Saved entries
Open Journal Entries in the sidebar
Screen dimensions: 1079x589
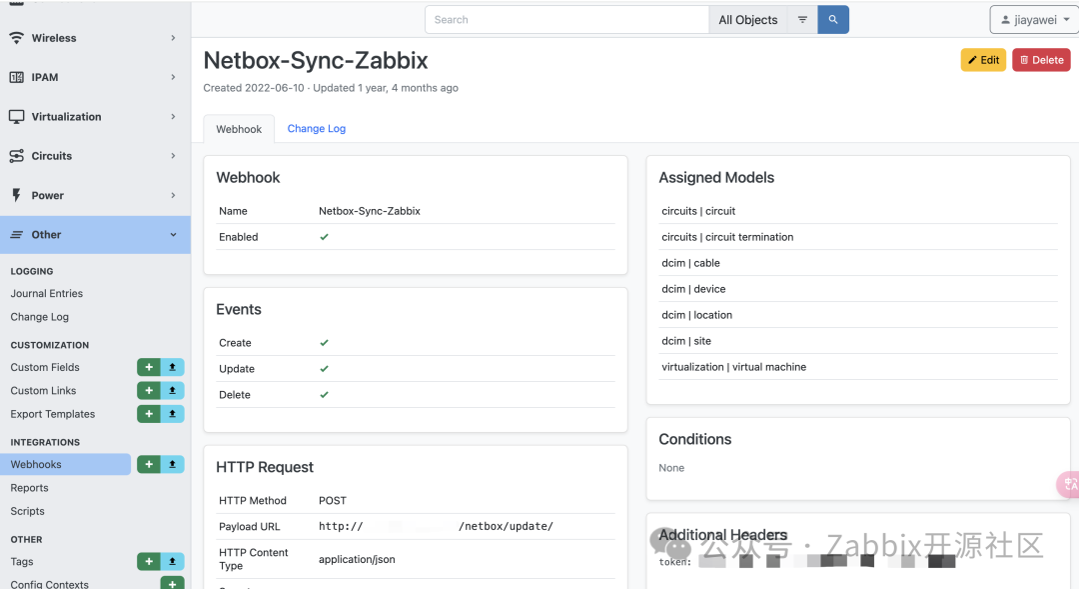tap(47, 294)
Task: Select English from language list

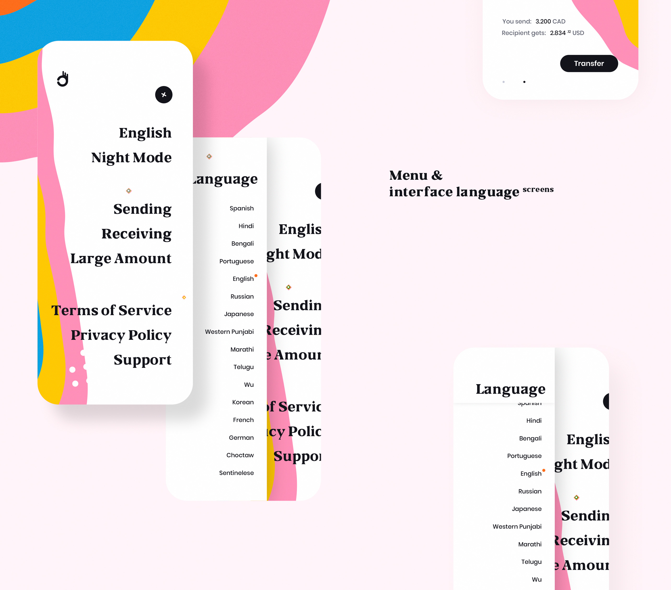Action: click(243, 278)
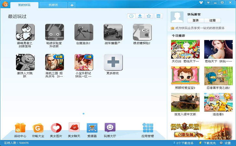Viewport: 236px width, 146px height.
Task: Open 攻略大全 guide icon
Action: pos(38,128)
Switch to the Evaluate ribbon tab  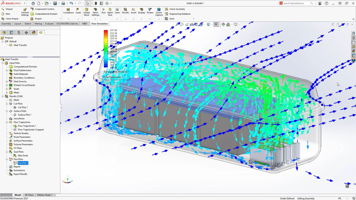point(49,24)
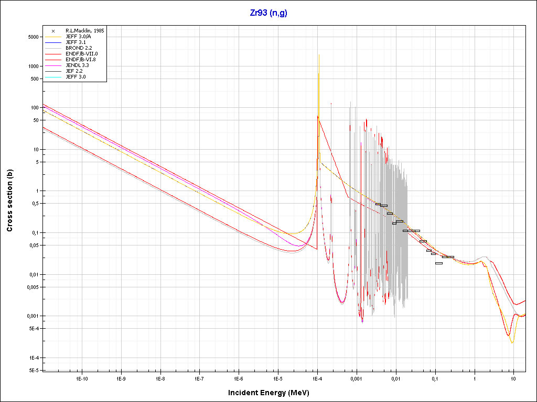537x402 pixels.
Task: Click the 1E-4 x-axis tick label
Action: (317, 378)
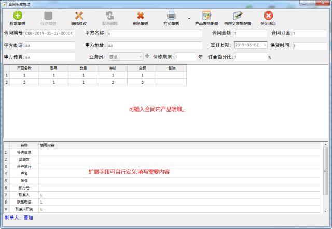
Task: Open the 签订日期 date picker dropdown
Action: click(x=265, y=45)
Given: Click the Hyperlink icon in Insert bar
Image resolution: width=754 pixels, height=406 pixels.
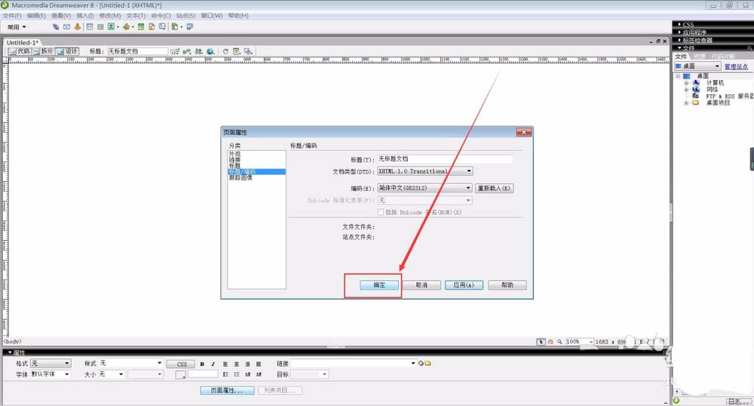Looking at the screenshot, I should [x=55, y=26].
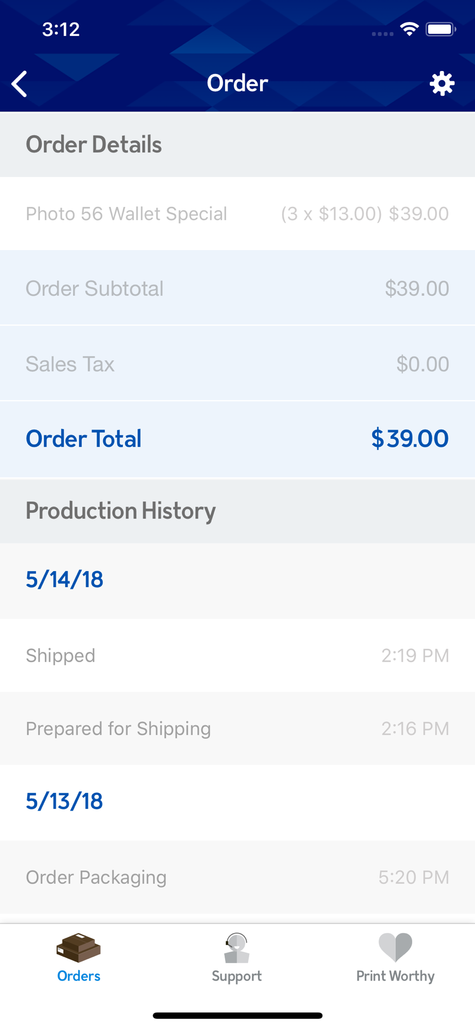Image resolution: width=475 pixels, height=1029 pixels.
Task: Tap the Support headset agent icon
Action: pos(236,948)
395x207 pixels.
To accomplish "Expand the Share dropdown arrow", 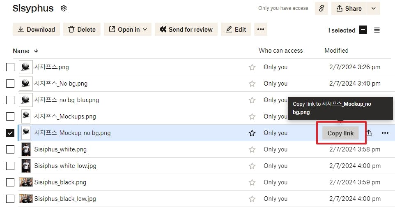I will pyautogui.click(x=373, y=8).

# What the task asks:
Set down again, word for word, every line from the one with "Image resolution: width=754" to the one with "395x207 pixels." in the entries above, and omit the pictures.

# Written solution:
Image resolution: width=754 pixels, height=406 pixels.
Looking at the screenshot, I should [x=55, y=26].
Image resolution: width=475 pixels, height=1029 pixels.
Task: Tap the Support headset agent icon
Action: pos(236,948)
395x207 pixels.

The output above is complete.